▶ **What is required**:
Return every line from the one with "Click the arrow icon on the Pay button" through the one with "Expand the HA", inclusive, exactly as it appears below.

Saved entries
※ ※ ※

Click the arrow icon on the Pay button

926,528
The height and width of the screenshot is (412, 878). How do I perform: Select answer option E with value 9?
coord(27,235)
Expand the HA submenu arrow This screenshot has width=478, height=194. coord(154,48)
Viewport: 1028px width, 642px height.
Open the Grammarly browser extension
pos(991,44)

※ ※ ※

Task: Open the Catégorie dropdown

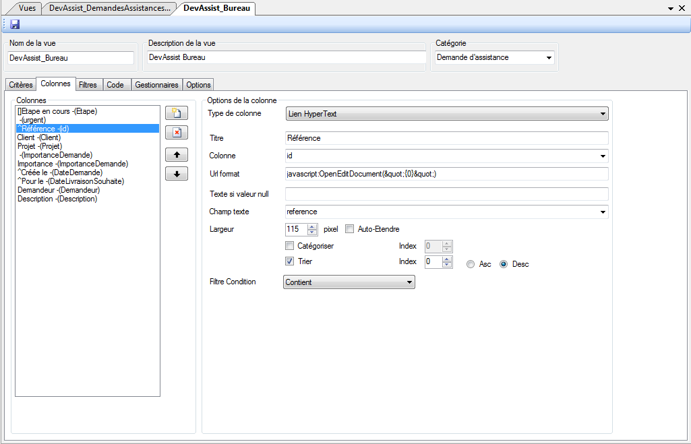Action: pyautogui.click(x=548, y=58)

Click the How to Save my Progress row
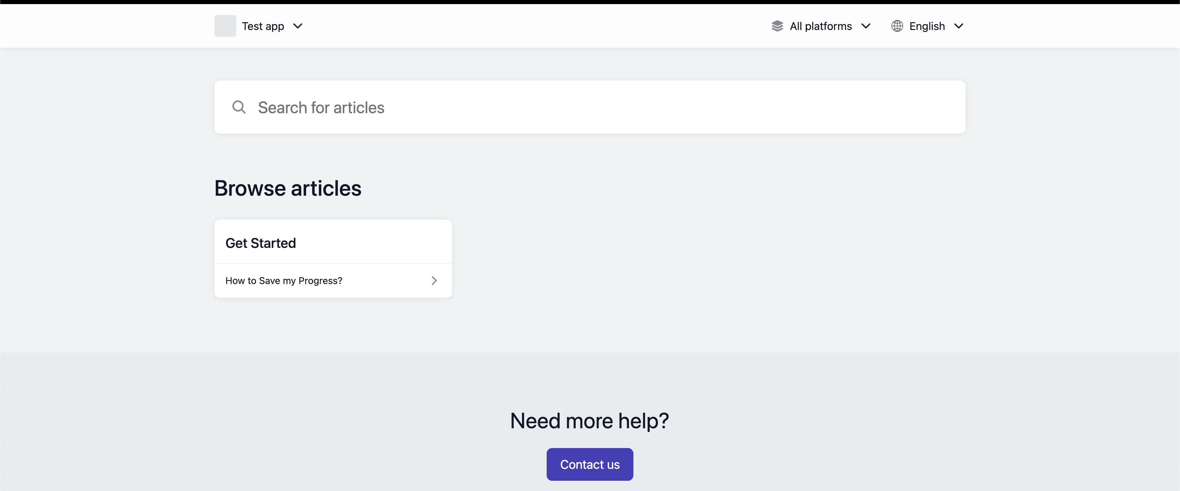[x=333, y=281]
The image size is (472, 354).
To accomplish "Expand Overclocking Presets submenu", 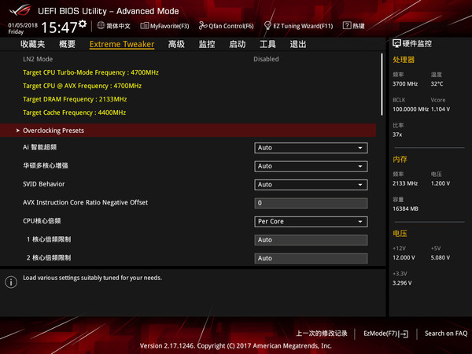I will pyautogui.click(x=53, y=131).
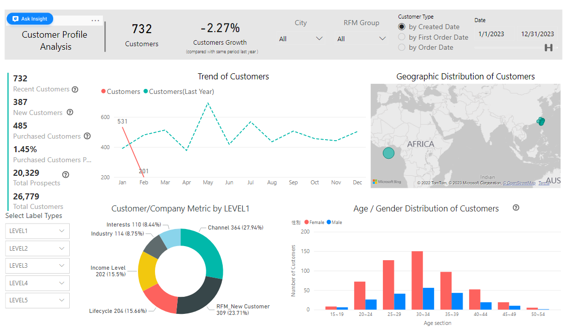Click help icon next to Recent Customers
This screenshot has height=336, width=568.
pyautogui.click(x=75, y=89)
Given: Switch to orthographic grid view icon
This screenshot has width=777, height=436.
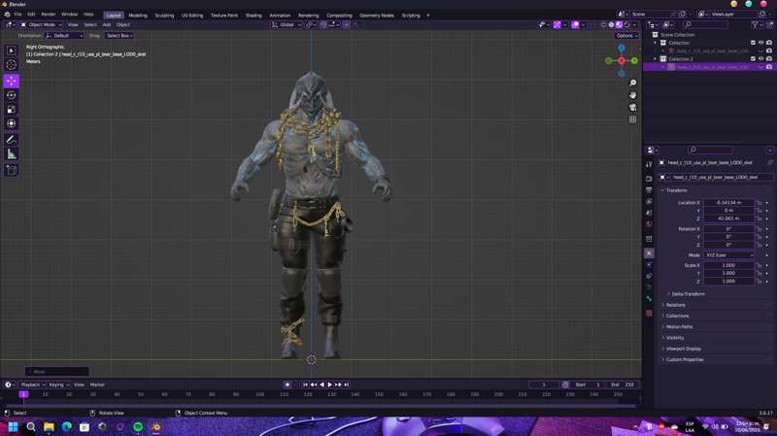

※ ※ ※

▶ **Task output**:
Click the arrow icon on the Pay button

926,528
The height and width of the screenshot is (412, 878). How do I perform: Select answer option E with value 9?
coord(27,235)
Expand the HA submenu arrow This screenshot has width=478, height=194. coord(154,48)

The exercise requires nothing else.